Mais attendu que l'arrêt qui, loin de constater que l'attestation demandée à M. X... faisait état d'une réduction de puissance effectivement réalisée à 2 watts, s'est borné à mentionner l'existence d'une simple possibilité de réduction, a relevé, par motifs propres et adoptés, que l'Administration avait opéré une saisie de marchandises en se référant à un texte non en vigueur à la date de la prétendue infraction douanière et n'avait pas hésité à la maintenir pendant plus de 2 ans, tout en se refusant à faire juger par les tribunaux cette prétendue infraction par laquelle elle tentait de la justifier ; qu'en l'état de ces constatations et appréciations, dont il résultait que le comportement d'ensemble de l'Administration était exorbitant de l'exercice de ses pouvoirs et, ainsi, était manifestement insusceptible de se rattacher à cet exercice, la cour d'appel, qui a répondu en les écartant aux conclusions invoquées, a pu décider que ce comportement constituait une voie de fait ; que le moyen n'est fondé en aucune de ses branches ;

Sur le troisième moyen :

Attendu que l'administration des Douanes reproche enfin à l'arrêt de l'avoir condamnée sous astreinte à payer une indemnité provisionnelle, alors, selon le pourvoi, que l'Administration est autorisée à ne faire aucun paiement en vertu de jugements attaqués par les voies d'opposition, d'appel ou de cassation, à moins qu'au préalable ceux au profit desquels ledit jugement a été rendu n'aient donné bonne et suffisante caution pour sûreté des sommes à eux adjugées ;

que, dans son jugement du 19 avril 1989, le tribunal avait condamné l'Administration à payer à la société LST une somme de trois millions de francs avec exécution provisoire ;

que, faute de caution, elle n'avait pas exécuté le jugement ; qu'en confirmant le jugement du 11 juillet 1989 qui l'a condamnée sous astreinte à des dommages-intérêts pour inexécution du jugement du 19 avril 1989, au motif que l'administration des Douanes, en commettant une voie de fait, ne pouvait plus revendiquer l'application de la règle de droit public et se trouvait automatiquement soumise au droit commun, la cour d'appel a violé l'article 383 du Code des douanes ;

Mais attendu que la cour d'appel a retenu à bon droit que l'article 383 du Code des douanes n'était pas applicable dès lors que l'Administration avait commis une voie de fait ;

que le moyen n'est pas fondé ; PAR CES MOTIFS :

DECLARE IRRECEVABLE le pourvoi en ce qu'il est dirigé contre l'ordonnance rendue par le premier président de la cour d'appel de Dijon le 20 septembre 1989 ;

REJETTE le pourvoi en ce qu'il est dirigé contre l'arrêt rendu par la cour d'appel de Dijon le 25 janvier 1990


Synthèse
Formation : Chambre commerciale
Numéro d'arrêt : 90-12528
Date de la décision : 25/02/1992
Sens de l'arrêt : Rejet
Type d'affaire : Commerciale

Analyses

1° ETAT - Représentation en justice - Loi du 3 avril 1955 - Action liée au recouvrement d'une créance fiscale - Exercice - Comptable de l'Administration concernée.

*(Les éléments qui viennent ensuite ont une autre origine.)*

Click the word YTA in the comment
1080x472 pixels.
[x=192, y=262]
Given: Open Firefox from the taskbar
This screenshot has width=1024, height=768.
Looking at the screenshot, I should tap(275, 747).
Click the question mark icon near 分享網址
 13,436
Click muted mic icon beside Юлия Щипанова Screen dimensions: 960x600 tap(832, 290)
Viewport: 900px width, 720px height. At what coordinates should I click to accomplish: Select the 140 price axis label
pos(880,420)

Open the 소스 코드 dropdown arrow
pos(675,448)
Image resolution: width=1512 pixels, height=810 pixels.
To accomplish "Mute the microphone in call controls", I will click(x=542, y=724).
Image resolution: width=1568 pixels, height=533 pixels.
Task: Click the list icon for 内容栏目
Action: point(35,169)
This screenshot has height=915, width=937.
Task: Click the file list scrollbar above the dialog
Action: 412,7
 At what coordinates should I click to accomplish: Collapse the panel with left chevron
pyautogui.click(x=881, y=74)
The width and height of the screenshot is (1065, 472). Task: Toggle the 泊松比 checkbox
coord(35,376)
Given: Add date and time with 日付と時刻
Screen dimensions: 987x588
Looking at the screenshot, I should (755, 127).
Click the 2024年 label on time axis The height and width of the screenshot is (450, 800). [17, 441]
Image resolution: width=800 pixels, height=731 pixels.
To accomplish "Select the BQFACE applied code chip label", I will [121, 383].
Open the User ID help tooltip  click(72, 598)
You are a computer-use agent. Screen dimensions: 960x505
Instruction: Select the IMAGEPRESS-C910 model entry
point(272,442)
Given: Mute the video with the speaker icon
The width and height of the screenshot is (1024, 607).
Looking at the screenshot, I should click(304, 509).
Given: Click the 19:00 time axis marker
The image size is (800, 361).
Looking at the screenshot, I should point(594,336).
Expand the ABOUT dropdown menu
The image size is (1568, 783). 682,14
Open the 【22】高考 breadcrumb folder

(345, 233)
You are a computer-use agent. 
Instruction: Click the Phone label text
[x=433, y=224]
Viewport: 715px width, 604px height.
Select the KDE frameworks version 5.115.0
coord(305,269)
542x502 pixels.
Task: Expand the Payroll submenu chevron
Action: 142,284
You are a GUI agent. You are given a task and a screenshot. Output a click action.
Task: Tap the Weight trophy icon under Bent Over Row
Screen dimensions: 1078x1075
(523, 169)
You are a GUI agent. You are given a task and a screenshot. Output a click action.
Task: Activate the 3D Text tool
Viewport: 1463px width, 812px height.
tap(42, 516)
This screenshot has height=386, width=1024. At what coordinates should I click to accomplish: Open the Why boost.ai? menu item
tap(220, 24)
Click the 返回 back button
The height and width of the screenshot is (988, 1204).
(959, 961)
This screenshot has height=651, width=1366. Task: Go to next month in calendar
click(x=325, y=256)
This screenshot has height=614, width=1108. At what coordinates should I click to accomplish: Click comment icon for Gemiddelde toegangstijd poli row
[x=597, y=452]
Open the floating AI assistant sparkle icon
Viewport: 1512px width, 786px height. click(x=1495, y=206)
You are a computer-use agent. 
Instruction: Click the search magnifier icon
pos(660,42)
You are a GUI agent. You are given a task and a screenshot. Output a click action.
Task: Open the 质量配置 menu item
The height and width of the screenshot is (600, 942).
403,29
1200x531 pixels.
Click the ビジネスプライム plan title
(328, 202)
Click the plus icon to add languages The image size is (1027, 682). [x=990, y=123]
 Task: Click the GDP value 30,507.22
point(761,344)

1° ETAT - Représentation en justice - Loi du 3 avril 1955 - Action liée au recouvrement d'une créance fiscale - Douanes - Droits - Assiette et recouvrement - Contestation 1° ETAT - Représentation en justice - Loi du 3 avril 1955 - Action liée au recouvrement d'une créance fiscale - Douanes - Droits - Assiette et recouvrement - Faits afférents aux opérations - Responsabilité - Action du redevable 1° ETAT - Représentation en justice - Loi du 3 avril 1955 - Action liée au recouvrement d'une créance fiscale - Douanes - Infraction - Saisie - Faits afférents à cette opération - Responsabilité - Action du redevable.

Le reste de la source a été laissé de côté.